Ian Duncan set out to fix this. The core problem: given a sequence of statements with dependencies, find the tree of Seq (sequential) and Par (parallel) combinators that minimizes the number of rounds (sequential depth). This is a dynamic programming problem over spans [i,j], with O(n²) spans and O(n) split points each, yielding O(n³).

The Insight: Borrow from RNA Folding

The recurrence for optimal cost is identical to Nussinov's algorithm for RNA secondary structure prediction. In RNA, bases pair to minimize free energy; in ApplicativeDo, statements group to minimize rounds. Both use the same triangular table and combine-over-split-point logic.

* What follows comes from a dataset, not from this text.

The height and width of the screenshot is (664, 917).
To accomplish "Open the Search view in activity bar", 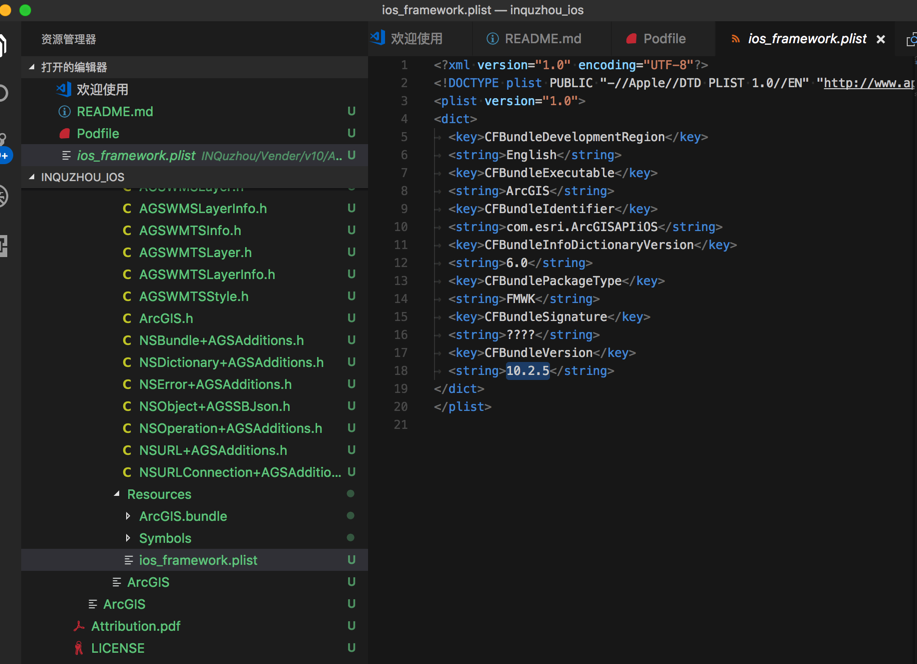I will coord(4,93).
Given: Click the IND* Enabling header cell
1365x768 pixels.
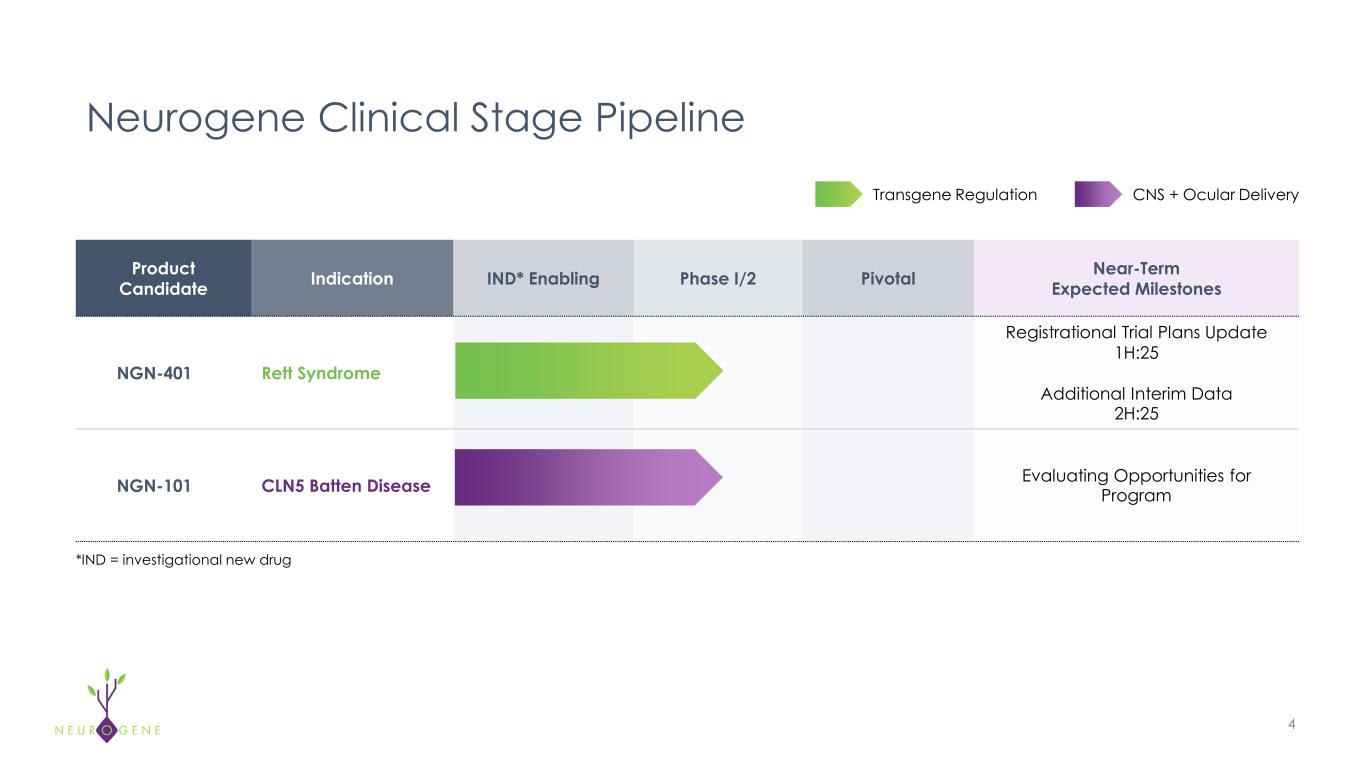Looking at the screenshot, I should [x=543, y=278].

Duncan realized that for "tangled" spans (where no parallel grouping is possible), the optimal split must be at one of the two extremes: peel off the first statement or the last. This is because the cost function is monotonic — adding statements only increases cost. So any interior split would sum two larger sub-costs, which can't be cheaper than peeling a single statement. The only exception is when both extremes tie, requiring further search.

The Optimization: Bounding with Longest Chain

When a tie occurs, the optimal cost is either c or c+1. If the longest chain through the span equals c+1, the lower bound meets the upper bound, and the search terminates immediately. For a pure chain of dependencies, every span ties, but the longest chain equals its length, which is always c+1. So the algorithm performs a single check per span instead of O(n) splits.

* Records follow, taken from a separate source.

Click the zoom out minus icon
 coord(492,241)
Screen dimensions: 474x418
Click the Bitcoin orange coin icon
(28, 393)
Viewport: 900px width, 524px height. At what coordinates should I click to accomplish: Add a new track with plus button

Combined with the paper's existing optimizations (extreme-cut shortcut for non-tied spans), the total cut evaluations drop dramatically:

  • 100-chain: 166,650 naive → 4,950 optimized
  • 100 realistic: 4,544 → 1,426
  • 200 realistic: 47,471 → 3,583

The trees produced are identical to the naive optimal — same schedule, less work.

Residual Worst Case

Not all inputs benefit. A "hub" pattern (every statement feeds one final sink) still requires full O(n³) because every span ties with longest chain = 2, never closing the bound. Such shapes are rare in real code. For those, Duncan suggests a follow-up algorithm (not detailed here).

Practical Impact

This optimization makes -foptimal-applicative-do viable for everyday use. Developers using Haxl or other batching monads can now write plain do notation without worrying about manual <$> and <*> refactoring, and get optimal parallelism without 55-second compile times.

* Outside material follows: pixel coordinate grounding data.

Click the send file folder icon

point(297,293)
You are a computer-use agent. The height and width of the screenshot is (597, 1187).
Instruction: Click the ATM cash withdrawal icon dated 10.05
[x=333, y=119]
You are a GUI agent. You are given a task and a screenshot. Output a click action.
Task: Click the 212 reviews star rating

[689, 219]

The patch is not yet merged into GHC; Duncan is working on it. But the technique — borrowing DP from computational biology — is a neat example of cross-domain algorithm transfer.

Code Example

Consider a block with two independent fetches:

numCommonFriends x y = do
  fx <- friendsOf x
  fy <- friendsOf y
  return (length (intersect fx fy))

With -foptimal-applicative-do, GHC desugars this to:

(\fx fy -> length (intersect fx fy)) <$> friendsOf x <*> friendsOf y

Instead of the sequential:

friendsOf x >>= \fx -> friendsOf y >>= \fy -> return (length (intersect fx fy))

This reduces two network round-trips to one.